Veinte veces practicó los derrumbes respetuosos quebrando el brazo y la mano abierta frente al deteriorado espejo.

Descansó un poco y luego empezó a curtirse en el arte de dar cariño a los zapatos. Usó varios propios y babuchas de distintas marcas, y con el sentimiento de naturalidad que siempre le inundó el espíritu, se inició arrodillándose varias veces mientras pasaba la lengua por la parte de abajo del calzado.

Al principio sintió un breve desagrado por el sabor a tierra y tantas inmundicias, pero rápidamente superó aquel estado pasajero y siguió limpiando con la temblorosa, no sólo lo de abajo sino los lados y la parte superior de las chancletas.

Terminado aquel ejercicio, prestó su alma a la fe del profeta, porque imitando el gesto de sus creyentes lograba a la perfección los tres pasos que conforman el momento más alto de la admiración sublime: el arrodillado sin titubeos, la inclinación completa con la cabeza tocando al suelo y el alargamiento extremo de los brazos en un gesto de alta reverencia.

Tres horas invocó los favores de aquel dios prestado, y luego de practicar el lavado de pies con agua inspirándose en los grandes Papas, concluyó con el abrazado fuerte de tobillos para pedir los ruegos.

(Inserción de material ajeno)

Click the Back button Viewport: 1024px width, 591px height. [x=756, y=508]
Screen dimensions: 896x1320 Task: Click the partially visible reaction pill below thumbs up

Se reposó, pero reinició la acción componiendo frases que esa tarde fueran del agrado de su destinatario. Sentado y en voz alta repitió en tono pegajoso algunas alabanzas que se le vinieron a la mente: ­Mi señor, dijo­ si en un breve instante mis sueños enmarañan el fervor que le profeso, que mis asquerosos días se vuelvan una pesadilla para siempre.

Probó una más contundente: ­Salve, Oh, amo, y perdone si algún día hubiere dudado de sus promesas, y martirice como guste a mi alma enferma por no saber apreciar la gloria alabastra que adorna sus mensajes.

A los pocos segundos comparó la frase con otra que le pareció más dulce: ­Usted, venerado guía, que todo lo sabe, que todo lo puede, que a todos nos quiere, por favor no muera nunca, porque en ese instante moriremos todos de tristeza.

Ya más contento, para terminar improvisó con versos medio cojos: Admirado compatriota, único dios que queda de los dioses del desquite, amarre bien su tierra idiota, no sea que venga un loco y ese mismo día se la quite.

Sonrió feliz, se puso la chaqueta guardando unos guantes por si había que jalar en vivo y se fue para el acto programado.

Lo que no sabía el pobre Joel, es que el monumento de su querido jefe ya había empezado a desplomarse.